Invisible disorder

Invisible disorder

PHHP researchers help patients who have difficulty swallowing

By Michelle Koidin Jaffee

Dr. Emily Plowman helps Bert Ranum improve his breathing capacity. Photos by Jesse S. Jones

His nostrils pinched by a nose clip, Bert Ranum purposefully coughs as hard as he can into a handheld device that measures the velocity of the air he exhales. Emily K. Plowman, Ph.D., CCC-SLP, an associate professor in the PHHP department of speech, language, and hearing sciences, is impressed by the reading. “He’s like an Olympic cougher at this point,” she said, prompting grins from Ranum and his wife.

The exercise is among a set of breathing and swallowing exercises Plowman leads to help Ranum strengthen his airway defense, or his ability to keep food from “going down the wrong pipe,” which can cause aspiration pneumonia. For now, this isn’t a problem for him. But it is expected to become one.

Ranum was diagnosed last year with amyotrophic lateral sclerosis, or ALS. The neurodegenerative disorder progressively weakens muscles, including those involved with chewing and swallowing. He now practices daily exercises learned from Plowman.

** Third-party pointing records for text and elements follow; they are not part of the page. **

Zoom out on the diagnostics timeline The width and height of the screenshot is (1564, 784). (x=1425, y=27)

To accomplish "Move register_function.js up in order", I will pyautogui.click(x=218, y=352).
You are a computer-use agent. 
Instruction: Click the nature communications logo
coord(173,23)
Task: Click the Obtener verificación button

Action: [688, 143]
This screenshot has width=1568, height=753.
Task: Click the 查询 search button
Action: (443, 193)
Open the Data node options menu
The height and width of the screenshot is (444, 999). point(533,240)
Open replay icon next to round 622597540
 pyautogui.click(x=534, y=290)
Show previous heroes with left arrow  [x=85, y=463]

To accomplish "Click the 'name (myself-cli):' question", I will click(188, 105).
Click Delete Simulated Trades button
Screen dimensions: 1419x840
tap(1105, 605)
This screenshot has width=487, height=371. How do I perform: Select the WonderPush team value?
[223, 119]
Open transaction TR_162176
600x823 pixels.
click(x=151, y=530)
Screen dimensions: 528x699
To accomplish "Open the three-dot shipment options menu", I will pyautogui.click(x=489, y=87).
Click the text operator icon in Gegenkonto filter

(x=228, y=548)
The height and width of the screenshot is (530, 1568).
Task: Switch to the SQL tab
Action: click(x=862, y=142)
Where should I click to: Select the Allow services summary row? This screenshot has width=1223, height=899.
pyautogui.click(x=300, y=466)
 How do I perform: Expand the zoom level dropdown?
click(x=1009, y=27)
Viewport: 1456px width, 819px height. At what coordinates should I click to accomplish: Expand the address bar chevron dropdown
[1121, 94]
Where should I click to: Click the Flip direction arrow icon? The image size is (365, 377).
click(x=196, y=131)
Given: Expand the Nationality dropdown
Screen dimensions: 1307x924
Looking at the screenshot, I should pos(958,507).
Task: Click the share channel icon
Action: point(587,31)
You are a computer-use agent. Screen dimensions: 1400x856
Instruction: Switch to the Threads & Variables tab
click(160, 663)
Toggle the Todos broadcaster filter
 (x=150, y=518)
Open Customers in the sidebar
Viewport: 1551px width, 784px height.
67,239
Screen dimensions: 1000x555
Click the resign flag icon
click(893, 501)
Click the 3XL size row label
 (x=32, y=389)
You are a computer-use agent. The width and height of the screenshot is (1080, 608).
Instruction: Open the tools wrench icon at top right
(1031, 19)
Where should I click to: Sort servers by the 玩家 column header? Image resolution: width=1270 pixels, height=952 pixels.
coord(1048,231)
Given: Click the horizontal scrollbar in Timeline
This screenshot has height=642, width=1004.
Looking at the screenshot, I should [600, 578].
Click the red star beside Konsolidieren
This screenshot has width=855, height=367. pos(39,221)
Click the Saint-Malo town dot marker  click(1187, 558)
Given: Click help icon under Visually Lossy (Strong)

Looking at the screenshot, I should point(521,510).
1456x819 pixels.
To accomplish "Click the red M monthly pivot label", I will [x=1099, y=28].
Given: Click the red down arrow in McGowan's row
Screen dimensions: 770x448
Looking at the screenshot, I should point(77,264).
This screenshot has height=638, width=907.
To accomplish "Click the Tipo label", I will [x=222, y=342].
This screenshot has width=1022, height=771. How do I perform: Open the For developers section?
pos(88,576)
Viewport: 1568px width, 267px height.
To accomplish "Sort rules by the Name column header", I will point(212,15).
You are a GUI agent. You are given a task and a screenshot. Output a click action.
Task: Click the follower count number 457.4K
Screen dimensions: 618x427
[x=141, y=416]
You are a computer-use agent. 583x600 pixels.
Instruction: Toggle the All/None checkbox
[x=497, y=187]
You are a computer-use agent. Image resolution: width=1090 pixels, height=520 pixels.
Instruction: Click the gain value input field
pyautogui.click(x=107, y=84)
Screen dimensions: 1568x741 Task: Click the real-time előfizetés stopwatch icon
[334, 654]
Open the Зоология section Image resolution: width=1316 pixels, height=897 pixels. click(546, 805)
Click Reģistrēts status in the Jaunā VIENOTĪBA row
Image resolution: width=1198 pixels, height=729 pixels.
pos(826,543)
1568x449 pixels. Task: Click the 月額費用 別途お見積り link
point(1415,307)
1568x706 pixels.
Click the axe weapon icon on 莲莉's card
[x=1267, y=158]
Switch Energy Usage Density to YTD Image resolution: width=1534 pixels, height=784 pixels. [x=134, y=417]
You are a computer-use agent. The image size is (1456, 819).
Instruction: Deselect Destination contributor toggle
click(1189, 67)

“I occasionally get something down my windpipe and cough,” said Ranum, an attorney who lives in Gainesville. “But when we do the swallowing analysis, I’m safe. So far, I’m pretty good.”

Swallowing is a process that seems automatic to most and generally goes unnoticed — unless it’s not working. And yet dysphagia, or difficulty or discomfort in swallowing, affects a significant portion of the population: One in 25 American adults per year report a swallowing problem, according to the journal Otolaryngology—Head and Neck Surgery. That’s an estimated 9.4 million adults.

The inability to execute a healthy swallow is a common and debilitating symptom of several diseases, including stroke, Parkinson’s disease and traumatic brain injury. In young children, swallowing problems can stem from congenital disorders that cause weakness or spasticity in the head and neck, such as cerebral palsy. Dysphagia can also develop as a side effect — an unfortunate consequence of necessary medical treatment such as surgery to fuse the spine or radiation therapy to treat cancer in the head or neck.

That inability to swallow can then significantly affect quality of life, from detrimental weight loss to distress in social situations, such as restaurant meals or holiday gatherings. And it’s a condition that is often suffered in silence.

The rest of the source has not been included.